ACÓRDÃO Nº 67/86
Processo: nº 108/85.
2.ª Secção.
Relator: Conselheiro Magalhães Godinho.
Acordam, na 2ª Secção do Tribunal Constitucional:
A. recorre do Acórdão da 1ª Secção do Supremo Tribunal Administrativo de 21 de Março de 1985 por ter decidido que o artigo 485°, alínea b), do Código de Processo Civil, ao isentar o Estado, ao lado das outras pessoas colectivas e dos incapazes, dos efeitos da revelia que jogam para todas as outras partes processuais, não viola o artigo 6°, da Convenção Europeia dos Direitos do Homem nem o artigo 10° da Declaração Universal dos Direitos do Homem nem, finalmente, o artigo 14°, nº 1, do Pacto Internacional sobre os Direitos Civis e Políticos.
Esta decisão foi proferida no recurso de agravo interposto do despacho do juiz da Auditoria Administrativa de Lisboa, que indeferira as reclamações contra a especificação e o questionário na acção que perante aquela Auditoria o aqui recorrente intentava contra o Estado, pedindo a sua condenação no pagamento a seu favor de uma indemnização da quantia de 8 800 000$ de danos materiais e morais.

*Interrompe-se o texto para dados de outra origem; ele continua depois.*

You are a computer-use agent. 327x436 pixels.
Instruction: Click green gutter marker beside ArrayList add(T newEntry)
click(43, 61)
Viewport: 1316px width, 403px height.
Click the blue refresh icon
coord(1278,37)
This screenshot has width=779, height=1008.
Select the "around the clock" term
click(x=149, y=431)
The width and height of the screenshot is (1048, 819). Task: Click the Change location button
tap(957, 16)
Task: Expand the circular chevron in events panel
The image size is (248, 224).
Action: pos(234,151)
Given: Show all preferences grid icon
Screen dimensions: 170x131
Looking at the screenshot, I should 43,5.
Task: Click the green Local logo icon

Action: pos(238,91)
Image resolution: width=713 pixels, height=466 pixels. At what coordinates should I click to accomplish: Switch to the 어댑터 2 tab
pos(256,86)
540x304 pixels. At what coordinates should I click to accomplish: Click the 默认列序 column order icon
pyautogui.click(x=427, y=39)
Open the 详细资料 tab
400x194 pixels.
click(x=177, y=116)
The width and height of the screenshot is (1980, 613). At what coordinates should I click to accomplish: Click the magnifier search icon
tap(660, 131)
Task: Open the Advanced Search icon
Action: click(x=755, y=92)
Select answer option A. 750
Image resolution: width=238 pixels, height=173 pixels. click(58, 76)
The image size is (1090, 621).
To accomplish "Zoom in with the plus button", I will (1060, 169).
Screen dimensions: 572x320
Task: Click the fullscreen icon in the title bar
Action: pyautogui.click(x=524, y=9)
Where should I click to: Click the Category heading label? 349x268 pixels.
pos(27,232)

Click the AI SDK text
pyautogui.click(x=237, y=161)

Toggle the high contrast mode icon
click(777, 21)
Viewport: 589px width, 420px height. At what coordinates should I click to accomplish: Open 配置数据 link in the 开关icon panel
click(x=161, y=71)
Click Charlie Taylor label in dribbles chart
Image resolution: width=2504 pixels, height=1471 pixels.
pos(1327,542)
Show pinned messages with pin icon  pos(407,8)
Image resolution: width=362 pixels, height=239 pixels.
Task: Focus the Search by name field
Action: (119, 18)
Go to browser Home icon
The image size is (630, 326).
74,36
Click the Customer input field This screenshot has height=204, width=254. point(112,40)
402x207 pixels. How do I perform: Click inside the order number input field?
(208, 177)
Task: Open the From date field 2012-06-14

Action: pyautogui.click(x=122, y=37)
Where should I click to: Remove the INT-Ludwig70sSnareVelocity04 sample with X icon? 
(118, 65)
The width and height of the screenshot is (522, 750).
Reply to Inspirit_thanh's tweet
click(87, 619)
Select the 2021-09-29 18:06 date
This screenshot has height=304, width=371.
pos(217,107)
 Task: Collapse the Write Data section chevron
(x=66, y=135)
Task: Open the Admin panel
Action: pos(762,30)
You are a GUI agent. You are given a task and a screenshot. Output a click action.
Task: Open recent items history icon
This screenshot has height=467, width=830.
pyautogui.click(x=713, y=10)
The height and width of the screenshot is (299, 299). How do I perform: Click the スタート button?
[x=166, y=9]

Nessa reclamação pretendia o aqui recorrente que, «em consequência do desentranhamento da contestação do Estado, têm de considerar-se confessados todos os factos articulados pelo autor, dado que o artigo 485°, alínea b), do Código de Processo Civil, no que se refere às pessoas colectivas, assim como o artigo 490°, nº 4°, foram revogados pelo artigo 6° da Convenção Europeia dos Direitos do Homem, aprovada pela Lei nº 65/78, de 13 de Outubro, na medida em que violaram o princípio da igualdade processual das partes» (cf. resolução do Comité de Ministros do Conselho da Europa de 5 de Abril de 1963, in Annuaire, VI, p. 709). E, assim, acrescentava o recorrente: «a matéria quesitada deve passar toda à especificação».
Recebido o recurso neste Tribunal Constitucional, o Exmo. Procurador-Geral Adjunto em exercício neste Tribunal, na sua alegação, suscitou a questão prévia do não conhecimento do recurso porque, cabendo o mesmo, «aparentemente, no domínio de recurso previsto no artigo 280°, nº 1, alínea b), da Constituição e no artigo 70°, nº 1, alínea b), da Lei nº 28/82, de 15 de Novembro», uma vez que o recorrente diz ter levantado a questão da inconstitucionalidade da norma da alínea
b) do artigo 485° do Código de Processo Civil no processo, mas a verdade é que tal não corresponde à realidade, como aliás o recorrente reconhece quando diz que a levantou embora «lhe não tenha sido dada essa qualificação» - de inconstitucionalidade, portanto - nem ter invocado qual seria a norma constitucional violada.
Notificado para responder à questão prévia suscitada, veio o recorrente, na sua resposta de fls. 224, dizer que «é certo - e o próprio recorrente o disse na interposição do recurso - que a questão que é objecto do presente recurso não foi tratada na instância recorrida como questão de constitucionalidade, isto é, de adequação da norma aplicada à Constituição.
No entanto, o problema da compatibilização entre a norma em causa e a Constituição põe-se exactamente nos mesmos termos que o da compatibilização entre ela e a Declaração Universal dos Direitos do Homem e a Convenção Europeia dos Direitos do Homem, uma vez que a norma constitucional deve ser integrada de acordo com estas convenções.»
E já antes, como se vê da transcrição atrás feita, da reclamação contra a especificação e questionário de fls. 154 do recorrente, ele suscitava a questão, e sobre ela se pronunciou o juiz auditor no seu despacho de indeferimento de fls. 157.
Face ao exposto há que decidir.
Haja ou não a arguida violação do princípio da igualdade processual das partes e, no caso de existir, seja tal vício qualificável ou não como de inconstitucionalidade, o certo é que a questão foi efectivamente suscitada durante o processo, como se vê das transcrições anteriores feitas, e sobre ela se pronunciou o juiz auditor no seu despacho de fls. 157, que originou o presente recurso, pelo que o recurso deverá prosseguir os seus termos.
Assim, decidem desatender a questão prévia suscitada e ordenar o prosseguimento dos autos.
Lisboa, 5 de Março de 1986. - José Magalhães Godinho - José Manuel Cardoso da Costa - Messias Bento - Mário Afonso - Mário de Brito - Armando Manuel Marques Guedes.